→ Material to process:

↓

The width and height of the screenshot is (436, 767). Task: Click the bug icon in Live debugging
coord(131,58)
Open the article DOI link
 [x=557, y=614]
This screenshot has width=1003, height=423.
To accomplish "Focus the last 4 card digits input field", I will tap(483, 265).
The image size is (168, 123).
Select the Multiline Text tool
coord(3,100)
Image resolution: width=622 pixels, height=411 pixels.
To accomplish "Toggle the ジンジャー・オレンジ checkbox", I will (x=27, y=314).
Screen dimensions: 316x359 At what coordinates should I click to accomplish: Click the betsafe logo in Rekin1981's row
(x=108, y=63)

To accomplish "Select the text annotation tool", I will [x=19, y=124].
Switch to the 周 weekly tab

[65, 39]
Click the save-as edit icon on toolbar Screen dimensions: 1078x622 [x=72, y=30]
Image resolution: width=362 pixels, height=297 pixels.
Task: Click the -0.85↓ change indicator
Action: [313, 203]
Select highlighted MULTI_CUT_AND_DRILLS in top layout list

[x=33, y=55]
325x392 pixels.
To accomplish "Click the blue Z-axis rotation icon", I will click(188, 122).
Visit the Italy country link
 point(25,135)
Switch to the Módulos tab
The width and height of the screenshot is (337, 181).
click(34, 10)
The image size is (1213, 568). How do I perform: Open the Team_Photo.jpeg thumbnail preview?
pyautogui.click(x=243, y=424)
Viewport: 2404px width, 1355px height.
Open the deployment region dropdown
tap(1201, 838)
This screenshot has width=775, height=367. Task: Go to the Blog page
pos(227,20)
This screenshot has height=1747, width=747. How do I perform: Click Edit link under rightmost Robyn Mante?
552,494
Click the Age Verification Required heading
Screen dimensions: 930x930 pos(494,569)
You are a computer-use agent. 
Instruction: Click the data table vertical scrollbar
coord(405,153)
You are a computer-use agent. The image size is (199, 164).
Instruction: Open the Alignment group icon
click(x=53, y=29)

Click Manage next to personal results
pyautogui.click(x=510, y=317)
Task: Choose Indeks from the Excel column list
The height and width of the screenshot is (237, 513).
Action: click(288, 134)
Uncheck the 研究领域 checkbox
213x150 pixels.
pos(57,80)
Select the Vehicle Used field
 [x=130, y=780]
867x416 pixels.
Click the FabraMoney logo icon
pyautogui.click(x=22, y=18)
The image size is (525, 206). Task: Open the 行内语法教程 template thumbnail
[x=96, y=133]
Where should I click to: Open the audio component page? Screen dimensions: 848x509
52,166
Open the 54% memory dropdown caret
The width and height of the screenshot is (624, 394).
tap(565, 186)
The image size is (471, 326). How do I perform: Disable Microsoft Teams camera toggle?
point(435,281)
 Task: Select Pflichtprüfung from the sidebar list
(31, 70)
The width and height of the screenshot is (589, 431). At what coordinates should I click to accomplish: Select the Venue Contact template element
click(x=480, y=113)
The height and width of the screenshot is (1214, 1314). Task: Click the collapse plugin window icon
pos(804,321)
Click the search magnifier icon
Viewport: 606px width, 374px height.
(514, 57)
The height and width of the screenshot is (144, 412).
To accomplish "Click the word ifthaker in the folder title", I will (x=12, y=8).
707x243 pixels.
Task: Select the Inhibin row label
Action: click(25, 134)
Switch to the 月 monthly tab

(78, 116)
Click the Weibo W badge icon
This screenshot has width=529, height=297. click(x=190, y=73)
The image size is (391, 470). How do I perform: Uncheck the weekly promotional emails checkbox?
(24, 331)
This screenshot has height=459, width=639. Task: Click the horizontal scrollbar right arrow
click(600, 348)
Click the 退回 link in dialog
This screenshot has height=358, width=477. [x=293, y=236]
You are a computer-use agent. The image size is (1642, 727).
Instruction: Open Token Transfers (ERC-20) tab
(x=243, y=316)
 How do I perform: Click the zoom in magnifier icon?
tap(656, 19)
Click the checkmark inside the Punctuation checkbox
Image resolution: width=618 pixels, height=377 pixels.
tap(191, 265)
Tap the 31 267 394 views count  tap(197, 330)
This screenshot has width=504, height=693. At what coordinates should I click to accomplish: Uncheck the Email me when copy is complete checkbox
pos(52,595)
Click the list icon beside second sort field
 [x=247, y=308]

↑

→ Exercise description: For the listing above, state how many lines include the word "agent", and give only the number.

→ Solution for this task: 3